Há cerca de 190 prelados presentes e que terão condições de votar nos debates. Cerca de 60 pessoas, principalmente não prelados, foram escolhidas para desempenhar outros papéis, tendo o direito de contribuir nas discussões, mas não de votar.

De segunda-feira pela manhã até terça-feira à noite, os bispos vão abrir os seus encontros com um pronunciamento sobre o tema em questão. Após isso, um casal irá dar o seu testemunho de vida sobre o assunto tratado.
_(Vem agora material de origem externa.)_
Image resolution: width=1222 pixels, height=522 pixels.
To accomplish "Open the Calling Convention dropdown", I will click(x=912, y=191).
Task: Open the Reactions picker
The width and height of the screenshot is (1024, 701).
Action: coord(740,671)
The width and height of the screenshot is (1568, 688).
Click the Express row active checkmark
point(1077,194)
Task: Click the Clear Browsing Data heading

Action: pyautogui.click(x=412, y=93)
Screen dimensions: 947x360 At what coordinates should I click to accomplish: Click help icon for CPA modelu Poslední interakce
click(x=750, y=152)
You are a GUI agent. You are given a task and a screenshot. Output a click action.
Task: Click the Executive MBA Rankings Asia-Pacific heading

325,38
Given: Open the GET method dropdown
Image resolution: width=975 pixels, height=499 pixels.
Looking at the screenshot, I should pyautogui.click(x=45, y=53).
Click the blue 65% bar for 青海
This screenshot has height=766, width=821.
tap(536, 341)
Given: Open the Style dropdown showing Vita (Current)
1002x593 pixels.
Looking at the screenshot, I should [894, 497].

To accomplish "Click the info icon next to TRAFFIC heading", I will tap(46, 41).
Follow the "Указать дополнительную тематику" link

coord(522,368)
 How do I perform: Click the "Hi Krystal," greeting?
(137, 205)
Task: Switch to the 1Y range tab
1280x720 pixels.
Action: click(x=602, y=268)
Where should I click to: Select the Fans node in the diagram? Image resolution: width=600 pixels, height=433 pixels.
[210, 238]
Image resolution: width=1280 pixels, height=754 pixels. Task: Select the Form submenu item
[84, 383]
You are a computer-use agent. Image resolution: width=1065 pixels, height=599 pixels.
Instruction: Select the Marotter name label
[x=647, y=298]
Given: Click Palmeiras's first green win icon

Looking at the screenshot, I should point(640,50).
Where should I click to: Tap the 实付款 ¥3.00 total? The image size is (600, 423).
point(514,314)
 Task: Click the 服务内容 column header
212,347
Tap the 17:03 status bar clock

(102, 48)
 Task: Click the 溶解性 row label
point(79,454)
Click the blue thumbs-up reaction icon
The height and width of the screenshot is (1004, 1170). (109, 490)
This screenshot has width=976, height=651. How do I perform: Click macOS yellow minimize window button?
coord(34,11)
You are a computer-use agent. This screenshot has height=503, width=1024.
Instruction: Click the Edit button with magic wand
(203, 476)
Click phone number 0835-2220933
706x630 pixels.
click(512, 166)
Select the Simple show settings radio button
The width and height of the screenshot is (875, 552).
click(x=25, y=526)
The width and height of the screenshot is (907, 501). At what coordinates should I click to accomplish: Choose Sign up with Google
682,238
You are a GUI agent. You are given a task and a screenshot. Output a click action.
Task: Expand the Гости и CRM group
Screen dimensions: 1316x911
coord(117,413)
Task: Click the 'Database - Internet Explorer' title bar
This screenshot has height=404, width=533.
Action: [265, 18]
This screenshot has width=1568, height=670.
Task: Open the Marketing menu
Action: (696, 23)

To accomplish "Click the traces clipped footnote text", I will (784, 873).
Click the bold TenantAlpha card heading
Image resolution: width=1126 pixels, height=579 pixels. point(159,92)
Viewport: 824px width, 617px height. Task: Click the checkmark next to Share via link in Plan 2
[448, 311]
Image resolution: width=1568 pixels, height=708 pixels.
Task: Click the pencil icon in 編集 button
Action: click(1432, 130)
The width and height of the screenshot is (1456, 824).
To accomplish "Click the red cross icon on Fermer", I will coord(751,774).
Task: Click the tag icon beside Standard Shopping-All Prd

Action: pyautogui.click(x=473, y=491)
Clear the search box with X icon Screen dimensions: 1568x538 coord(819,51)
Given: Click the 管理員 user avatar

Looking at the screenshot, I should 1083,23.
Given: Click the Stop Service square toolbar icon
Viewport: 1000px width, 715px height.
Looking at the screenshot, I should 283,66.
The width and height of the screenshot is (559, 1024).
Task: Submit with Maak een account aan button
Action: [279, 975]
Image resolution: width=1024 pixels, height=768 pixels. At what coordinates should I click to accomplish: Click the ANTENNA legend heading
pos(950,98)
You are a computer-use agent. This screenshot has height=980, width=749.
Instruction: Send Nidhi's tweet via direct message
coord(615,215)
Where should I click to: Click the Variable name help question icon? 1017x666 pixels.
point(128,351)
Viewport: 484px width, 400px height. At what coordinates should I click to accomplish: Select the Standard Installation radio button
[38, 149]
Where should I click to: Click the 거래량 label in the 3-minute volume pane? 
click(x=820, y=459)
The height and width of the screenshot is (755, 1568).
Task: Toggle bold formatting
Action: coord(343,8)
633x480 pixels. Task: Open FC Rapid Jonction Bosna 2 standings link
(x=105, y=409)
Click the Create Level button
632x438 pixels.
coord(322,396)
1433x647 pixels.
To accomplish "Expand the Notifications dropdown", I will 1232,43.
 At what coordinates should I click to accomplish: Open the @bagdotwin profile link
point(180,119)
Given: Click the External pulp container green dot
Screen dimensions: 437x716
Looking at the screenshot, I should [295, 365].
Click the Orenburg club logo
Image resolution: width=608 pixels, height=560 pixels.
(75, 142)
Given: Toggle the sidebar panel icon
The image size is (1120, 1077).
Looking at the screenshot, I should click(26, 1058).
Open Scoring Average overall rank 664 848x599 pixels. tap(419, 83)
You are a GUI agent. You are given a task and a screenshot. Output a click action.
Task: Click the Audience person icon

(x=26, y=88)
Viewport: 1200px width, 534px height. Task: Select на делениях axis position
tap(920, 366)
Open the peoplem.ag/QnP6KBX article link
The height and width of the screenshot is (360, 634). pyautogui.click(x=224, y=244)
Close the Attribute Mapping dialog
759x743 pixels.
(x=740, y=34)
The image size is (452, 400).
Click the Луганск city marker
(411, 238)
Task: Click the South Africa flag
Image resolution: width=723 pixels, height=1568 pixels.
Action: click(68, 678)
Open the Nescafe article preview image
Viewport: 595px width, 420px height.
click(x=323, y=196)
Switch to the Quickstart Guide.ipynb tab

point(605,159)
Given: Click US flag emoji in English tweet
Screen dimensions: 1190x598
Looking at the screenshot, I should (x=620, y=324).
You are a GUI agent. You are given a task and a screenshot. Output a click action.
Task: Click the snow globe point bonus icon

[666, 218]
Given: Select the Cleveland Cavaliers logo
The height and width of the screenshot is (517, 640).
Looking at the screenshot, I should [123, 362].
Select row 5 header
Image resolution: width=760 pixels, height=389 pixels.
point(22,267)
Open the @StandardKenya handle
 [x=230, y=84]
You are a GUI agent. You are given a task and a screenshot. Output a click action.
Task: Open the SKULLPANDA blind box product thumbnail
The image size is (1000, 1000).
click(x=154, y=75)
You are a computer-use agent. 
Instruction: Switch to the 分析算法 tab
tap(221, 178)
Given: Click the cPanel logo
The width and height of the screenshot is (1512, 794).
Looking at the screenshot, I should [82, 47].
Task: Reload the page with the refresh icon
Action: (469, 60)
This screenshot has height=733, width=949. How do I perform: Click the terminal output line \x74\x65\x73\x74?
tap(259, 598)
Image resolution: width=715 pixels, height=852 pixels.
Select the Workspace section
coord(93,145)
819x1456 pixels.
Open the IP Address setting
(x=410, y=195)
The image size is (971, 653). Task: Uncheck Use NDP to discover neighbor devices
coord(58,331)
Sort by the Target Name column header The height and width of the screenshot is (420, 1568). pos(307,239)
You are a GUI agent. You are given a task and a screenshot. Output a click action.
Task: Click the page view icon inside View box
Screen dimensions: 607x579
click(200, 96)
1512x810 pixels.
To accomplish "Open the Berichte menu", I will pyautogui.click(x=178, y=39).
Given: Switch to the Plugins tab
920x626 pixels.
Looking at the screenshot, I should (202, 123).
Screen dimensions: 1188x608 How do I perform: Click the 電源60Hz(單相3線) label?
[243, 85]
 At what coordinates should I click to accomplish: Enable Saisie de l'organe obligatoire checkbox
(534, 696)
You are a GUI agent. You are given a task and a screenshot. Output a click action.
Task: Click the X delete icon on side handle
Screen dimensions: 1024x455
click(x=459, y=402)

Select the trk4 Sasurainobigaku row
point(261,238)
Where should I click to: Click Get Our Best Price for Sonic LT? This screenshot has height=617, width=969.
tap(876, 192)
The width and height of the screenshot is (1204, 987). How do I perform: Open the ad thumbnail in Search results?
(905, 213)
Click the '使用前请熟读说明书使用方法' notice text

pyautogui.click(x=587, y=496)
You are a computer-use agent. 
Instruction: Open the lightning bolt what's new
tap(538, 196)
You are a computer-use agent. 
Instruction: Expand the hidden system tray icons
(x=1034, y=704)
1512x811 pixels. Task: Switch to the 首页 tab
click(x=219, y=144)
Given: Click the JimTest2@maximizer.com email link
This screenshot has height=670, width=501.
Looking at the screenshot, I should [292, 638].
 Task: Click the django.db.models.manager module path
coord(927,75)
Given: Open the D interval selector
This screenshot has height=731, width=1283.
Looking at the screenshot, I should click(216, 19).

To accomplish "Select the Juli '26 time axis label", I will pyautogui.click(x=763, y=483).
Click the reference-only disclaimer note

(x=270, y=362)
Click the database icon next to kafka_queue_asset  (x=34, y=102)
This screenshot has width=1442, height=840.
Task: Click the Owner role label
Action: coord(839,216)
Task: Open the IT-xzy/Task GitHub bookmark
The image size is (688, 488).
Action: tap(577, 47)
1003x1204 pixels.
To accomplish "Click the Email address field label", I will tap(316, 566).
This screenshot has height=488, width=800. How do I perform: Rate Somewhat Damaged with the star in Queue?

Após uma semana de reuniões, os bispos devem produzir um esboço – documento de trabalho – para o Sínodo, o qual será trabalhado durante a segunda semana de reuniões para resultar num documento final a ser entregue ao papa.

As sessões seguintes acontecerão a portas fechadas, sem a distribuição dos textos, resumos ou mesmo o nome dos oradores. Em vez disso, a Sala de Imprensa do Vaticano estará publicando informes diários com porta-vozes que estarão participando das sessões e que vão resumir os debates.